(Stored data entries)
★ ★ ★ ★ ★ ★ ★

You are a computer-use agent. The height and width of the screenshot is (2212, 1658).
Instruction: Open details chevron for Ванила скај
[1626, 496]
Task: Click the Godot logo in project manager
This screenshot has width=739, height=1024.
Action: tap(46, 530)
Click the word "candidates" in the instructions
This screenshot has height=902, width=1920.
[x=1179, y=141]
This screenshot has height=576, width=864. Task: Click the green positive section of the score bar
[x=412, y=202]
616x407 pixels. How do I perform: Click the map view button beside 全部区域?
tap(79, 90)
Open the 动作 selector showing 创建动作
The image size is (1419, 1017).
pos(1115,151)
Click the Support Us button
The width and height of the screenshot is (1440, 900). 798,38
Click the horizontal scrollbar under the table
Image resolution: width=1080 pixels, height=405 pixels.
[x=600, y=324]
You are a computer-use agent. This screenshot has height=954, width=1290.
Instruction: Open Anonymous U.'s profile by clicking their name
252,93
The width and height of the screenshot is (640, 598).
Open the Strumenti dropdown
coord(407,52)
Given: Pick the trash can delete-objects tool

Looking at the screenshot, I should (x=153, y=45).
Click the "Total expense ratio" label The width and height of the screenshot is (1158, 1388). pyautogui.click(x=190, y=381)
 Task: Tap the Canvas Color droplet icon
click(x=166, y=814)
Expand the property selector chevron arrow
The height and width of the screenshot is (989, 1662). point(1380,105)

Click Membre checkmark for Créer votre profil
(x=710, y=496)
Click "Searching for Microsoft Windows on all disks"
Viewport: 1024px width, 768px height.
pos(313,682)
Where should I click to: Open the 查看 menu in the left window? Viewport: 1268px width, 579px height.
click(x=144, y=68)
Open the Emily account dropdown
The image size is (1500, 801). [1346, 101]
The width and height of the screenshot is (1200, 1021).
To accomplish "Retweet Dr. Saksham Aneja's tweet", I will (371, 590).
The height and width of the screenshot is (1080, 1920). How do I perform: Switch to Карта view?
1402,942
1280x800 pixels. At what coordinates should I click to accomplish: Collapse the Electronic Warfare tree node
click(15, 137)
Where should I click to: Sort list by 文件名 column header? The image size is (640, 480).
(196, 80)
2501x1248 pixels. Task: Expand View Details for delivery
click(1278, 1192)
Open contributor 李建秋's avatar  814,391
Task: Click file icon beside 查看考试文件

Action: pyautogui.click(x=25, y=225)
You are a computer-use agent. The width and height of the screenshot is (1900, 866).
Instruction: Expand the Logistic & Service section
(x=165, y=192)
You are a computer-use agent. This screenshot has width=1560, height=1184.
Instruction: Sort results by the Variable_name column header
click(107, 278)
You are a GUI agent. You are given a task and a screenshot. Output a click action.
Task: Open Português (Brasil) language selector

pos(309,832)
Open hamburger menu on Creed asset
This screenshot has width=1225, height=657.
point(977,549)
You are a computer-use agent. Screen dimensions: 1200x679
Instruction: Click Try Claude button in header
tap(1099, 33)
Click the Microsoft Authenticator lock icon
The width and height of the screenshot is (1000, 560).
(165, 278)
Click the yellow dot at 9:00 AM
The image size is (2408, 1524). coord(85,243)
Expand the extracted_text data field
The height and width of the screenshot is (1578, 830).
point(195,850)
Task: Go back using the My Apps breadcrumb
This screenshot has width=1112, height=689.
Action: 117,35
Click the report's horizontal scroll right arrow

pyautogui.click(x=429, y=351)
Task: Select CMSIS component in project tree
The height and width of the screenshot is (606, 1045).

★ ★ ★ ★ ★ ★ ★

An exact copy of every entry is the expected result.

You are a computer-use agent. The height and width of the screenshot is (2212, 1658).
Instruction: Open details chevron for Ванила скај
[1626, 496]
Task: Click the Godot logo in project manager
This screenshot has width=739, height=1024.
Action: tap(46, 530)
Click the word "candidates" in the instructions
This screenshot has height=902, width=1920.
[x=1179, y=141]
This screenshot has height=576, width=864. Task: Click the green positive section of the score bar
[x=412, y=202]
616x407 pixels. How do I perform: Click the map view button beside 全部区域?
tap(79, 90)
Open the 动作 selector showing 创建动作
The image size is (1419, 1017).
pos(1115,151)
Click the Support Us button
The width and height of the screenshot is (1440, 900). 798,38
Click the horizontal scrollbar under the table
Image resolution: width=1080 pixels, height=405 pixels.
[x=600, y=324]
You are a computer-use agent. This screenshot has height=954, width=1290.
Instruction: Open Anonymous U.'s profile by clicking their name
252,93
The width and height of the screenshot is (640, 598).
Open the Strumenti dropdown
coord(407,52)
Given: Pick the trash can delete-objects tool

Looking at the screenshot, I should (x=153, y=45).
Click the "Total expense ratio" label The width and height of the screenshot is (1158, 1388). pyautogui.click(x=190, y=381)
 Task: Tap the Canvas Color droplet icon
click(x=166, y=814)
Expand the property selector chevron arrow
The height and width of the screenshot is (989, 1662). point(1380,105)

Click Membre checkmark for Créer votre profil
(x=710, y=496)
Click "Searching for Microsoft Windows on all disks"
Viewport: 1024px width, 768px height.
pos(313,682)
Where should I click to: Open the 查看 menu in the left window? Viewport: 1268px width, 579px height.
click(x=144, y=68)
Open the Emily account dropdown
The image size is (1500, 801). [1346, 101]
The width and height of the screenshot is (1200, 1021).
To accomplish "Retweet Dr. Saksham Aneja's tweet", I will (371, 590).
The height and width of the screenshot is (1080, 1920). How do I perform: Switch to Карта view?
1402,942
1280x800 pixels. At what coordinates should I click to accomplish: Collapse the Electronic Warfare tree node
click(15, 137)
Where should I click to: Sort list by 文件名 column header? The image size is (640, 480).
(196, 80)
2501x1248 pixels. Task: Expand View Details for delivery
click(1278, 1192)
Open contributor 李建秋's avatar  814,391
Task: Click file icon beside 查看考试文件

Action: pyautogui.click(x=25, y=225)
You are a computer-use agent. The width and height of the screenshot is (1900, 866).
Instruction: Expand the Logistic & Service section
(x=165, y=192)
You are a computer-use agent. This screenshot has width=1560, height=1184.
Instruction: Sort results by the Variable_name column header
click(107, 278)
You are a GUI agent. You are given a task and a screenshot. Output a click action.
Task: Open Português (Brasil) language selector

pos(309,832)
Open hamburger menu on Creed asset
This screenshot has width=1225, height=657.
point(977,549)
You are a computer-use agent. Screen dimensions: 1200x679
Instruction: Click Try Claude button in header
tap(1099, 33)
Click the Microsoft Authenticator lock icon
The width and height of the screenshot is (1000, 560).
(165, 278)
Click the yellow dot at 9:00 AM
The image size is (2408, 1524). coord(85,243)
Expand the extracted_text data field
The height and width of the screenshot is (1578, 830).
point(195,850)
Task: Go back using the My Apps breadcrumb
This screenshot has width=1112, height=689.
Action: 117,35
Click the report's horizontal scroll right arrow

pyautogui.click(x=429, y=351)
Task: Select CMSIS component in project tree
The height and width of the screenshot is (606, 1045).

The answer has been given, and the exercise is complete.